O informante revela então que a “ajuda financeira de Cuba estaria sendo destinada” a partir de então “a Carlos Marighela”. Depois da morte de Marighela, o dinheiro passou a ser destinado a Jefferson Cardim Osório, e logo para Joaquim Alves Cerveira. “O grupo de Cerveira seria o mais atuante, ajudado por Cuba, de onde teria recebido a quantia de US$ 6 mil, em 1970” , informa o documento nº 033/72.
Não foi só Cuba que ajudou a financiar a oposição brasileira no exílio. Partidos comunistas de países europeus foram importantes fontes de recursos. O informe nº 052, de 7 de fevereiro de 1973, mostra por exemplo a peregrinação do asilado José Ferreira de Almeida pela Itália, Iugoslávia, Romênia, Bulgária, Tchecoslováquia e Suécia. “Nessa viagem, arrecadou US$ 30 mil dólares para a Associação Chileno-Brasileira de Solidariedade (ACBS)”, informa. Ferreira, em junho, denunciou o asilado Gerson Parreiras pelo desvio de US$ 2 mil, o que levou a expulsão de Parreiras do Partido Comunista Brasileiro (PCB).

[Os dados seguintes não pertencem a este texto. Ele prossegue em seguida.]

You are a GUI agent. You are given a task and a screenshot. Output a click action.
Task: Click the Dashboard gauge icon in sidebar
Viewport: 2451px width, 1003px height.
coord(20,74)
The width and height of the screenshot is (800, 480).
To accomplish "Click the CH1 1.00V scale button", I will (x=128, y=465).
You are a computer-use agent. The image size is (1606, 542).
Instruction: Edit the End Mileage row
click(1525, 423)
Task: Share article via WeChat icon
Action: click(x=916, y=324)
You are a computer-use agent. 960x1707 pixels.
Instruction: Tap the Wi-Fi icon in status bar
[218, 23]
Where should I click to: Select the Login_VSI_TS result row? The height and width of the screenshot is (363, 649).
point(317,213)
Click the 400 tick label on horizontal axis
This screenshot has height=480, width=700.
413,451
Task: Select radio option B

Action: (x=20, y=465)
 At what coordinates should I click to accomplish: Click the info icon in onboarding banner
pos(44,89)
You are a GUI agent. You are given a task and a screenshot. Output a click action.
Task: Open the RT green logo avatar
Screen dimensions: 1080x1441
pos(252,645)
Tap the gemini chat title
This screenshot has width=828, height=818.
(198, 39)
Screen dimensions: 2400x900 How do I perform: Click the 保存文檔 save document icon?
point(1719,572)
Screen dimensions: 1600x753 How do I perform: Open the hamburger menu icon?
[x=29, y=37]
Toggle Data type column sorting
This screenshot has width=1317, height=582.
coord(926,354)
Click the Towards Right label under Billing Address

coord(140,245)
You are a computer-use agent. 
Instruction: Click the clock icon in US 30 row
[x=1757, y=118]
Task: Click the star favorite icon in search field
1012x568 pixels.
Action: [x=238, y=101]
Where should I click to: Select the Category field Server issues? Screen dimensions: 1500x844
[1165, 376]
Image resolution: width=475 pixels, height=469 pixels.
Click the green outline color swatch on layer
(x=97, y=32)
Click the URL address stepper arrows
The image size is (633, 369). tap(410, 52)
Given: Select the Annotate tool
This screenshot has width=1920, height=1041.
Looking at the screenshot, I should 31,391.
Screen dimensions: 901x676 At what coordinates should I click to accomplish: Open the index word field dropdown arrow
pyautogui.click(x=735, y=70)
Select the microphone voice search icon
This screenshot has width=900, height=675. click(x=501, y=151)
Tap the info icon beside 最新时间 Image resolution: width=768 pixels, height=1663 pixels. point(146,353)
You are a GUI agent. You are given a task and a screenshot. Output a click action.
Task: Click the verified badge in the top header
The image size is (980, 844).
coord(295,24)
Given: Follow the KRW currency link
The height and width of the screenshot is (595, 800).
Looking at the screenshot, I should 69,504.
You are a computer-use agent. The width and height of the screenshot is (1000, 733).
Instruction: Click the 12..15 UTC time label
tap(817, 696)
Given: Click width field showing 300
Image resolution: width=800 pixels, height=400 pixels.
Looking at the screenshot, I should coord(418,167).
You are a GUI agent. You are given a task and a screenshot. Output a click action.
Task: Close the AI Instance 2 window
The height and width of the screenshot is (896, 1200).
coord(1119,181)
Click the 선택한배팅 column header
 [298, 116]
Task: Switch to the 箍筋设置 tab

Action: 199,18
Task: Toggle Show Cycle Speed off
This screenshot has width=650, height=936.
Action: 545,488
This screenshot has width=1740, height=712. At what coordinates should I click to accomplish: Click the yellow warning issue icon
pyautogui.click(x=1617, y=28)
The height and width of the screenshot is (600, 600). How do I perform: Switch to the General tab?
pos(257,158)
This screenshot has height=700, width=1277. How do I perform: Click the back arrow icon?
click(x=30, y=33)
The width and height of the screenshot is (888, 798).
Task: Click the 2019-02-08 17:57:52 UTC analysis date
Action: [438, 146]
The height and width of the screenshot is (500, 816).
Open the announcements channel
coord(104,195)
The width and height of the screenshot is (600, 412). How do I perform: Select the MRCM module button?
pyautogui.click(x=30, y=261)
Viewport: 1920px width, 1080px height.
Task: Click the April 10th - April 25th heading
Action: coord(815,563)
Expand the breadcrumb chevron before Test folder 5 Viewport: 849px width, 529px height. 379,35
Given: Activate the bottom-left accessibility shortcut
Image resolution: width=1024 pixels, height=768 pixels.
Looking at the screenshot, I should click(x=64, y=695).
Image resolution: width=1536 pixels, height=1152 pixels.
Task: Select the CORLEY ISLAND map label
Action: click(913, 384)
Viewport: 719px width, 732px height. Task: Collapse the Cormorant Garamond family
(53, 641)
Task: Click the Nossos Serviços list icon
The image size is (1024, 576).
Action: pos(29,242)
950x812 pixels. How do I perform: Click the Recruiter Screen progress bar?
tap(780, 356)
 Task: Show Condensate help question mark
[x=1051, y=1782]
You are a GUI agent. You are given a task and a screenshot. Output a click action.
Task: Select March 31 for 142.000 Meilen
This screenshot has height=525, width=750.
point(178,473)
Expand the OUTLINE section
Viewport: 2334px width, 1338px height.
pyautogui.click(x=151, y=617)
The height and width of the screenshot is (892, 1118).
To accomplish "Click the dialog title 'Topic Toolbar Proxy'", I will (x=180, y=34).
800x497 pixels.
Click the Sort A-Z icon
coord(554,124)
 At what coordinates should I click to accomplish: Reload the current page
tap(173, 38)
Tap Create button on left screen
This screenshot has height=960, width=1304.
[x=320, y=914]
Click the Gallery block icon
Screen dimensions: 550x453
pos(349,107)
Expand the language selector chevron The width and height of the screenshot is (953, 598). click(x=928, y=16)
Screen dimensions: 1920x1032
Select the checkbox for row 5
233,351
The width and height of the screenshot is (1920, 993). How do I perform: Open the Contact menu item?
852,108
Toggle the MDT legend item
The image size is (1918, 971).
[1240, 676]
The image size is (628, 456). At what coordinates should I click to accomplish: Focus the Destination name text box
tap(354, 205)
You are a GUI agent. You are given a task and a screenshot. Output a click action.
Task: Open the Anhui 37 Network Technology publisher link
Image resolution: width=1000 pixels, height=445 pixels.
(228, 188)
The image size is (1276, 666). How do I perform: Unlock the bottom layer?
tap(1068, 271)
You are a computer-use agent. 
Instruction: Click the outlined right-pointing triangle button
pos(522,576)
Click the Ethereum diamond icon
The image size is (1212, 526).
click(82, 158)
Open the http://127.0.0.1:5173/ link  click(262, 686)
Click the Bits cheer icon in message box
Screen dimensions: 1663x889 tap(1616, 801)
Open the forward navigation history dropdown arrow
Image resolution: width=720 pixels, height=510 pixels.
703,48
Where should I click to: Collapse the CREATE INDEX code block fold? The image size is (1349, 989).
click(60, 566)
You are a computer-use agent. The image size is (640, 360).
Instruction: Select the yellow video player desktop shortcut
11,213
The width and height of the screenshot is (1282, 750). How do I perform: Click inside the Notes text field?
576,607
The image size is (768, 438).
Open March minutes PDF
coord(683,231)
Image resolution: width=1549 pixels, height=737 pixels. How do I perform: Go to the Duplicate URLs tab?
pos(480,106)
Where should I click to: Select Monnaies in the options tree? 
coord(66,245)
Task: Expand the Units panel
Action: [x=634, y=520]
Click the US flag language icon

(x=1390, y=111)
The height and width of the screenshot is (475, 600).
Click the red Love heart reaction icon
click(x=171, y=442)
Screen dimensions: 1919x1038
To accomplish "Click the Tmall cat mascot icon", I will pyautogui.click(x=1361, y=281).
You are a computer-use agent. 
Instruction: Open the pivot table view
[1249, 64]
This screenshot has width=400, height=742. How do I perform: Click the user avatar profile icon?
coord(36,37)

A ACBS, cujas finanças eram controladas pelo PCB, se tornou uma poderosa associação de apoio aos asilados. De fato, com o passar dos anos, a situação financeira dos asilados melhorou sensivelmente.
O Ciex teve acesso ao balanço financeiro de 1972, mostrando que naquele ano a associação gastou cerca de US$ 80 mil em auxílio a 4 mil asilados brasileiros e familiares. Segundo o serviço secreto, a ACBS planejava então comprar uma estação de rádio em Santiago.
Já o ex-governador Miguel Arraes se asilou em Paris e Argel. Informes mostram que o asilado chegou a receber apoio de partidos na Europa e do próprio governo argelino, para quem trabalhou oficialmente como “consultor para América Latina”.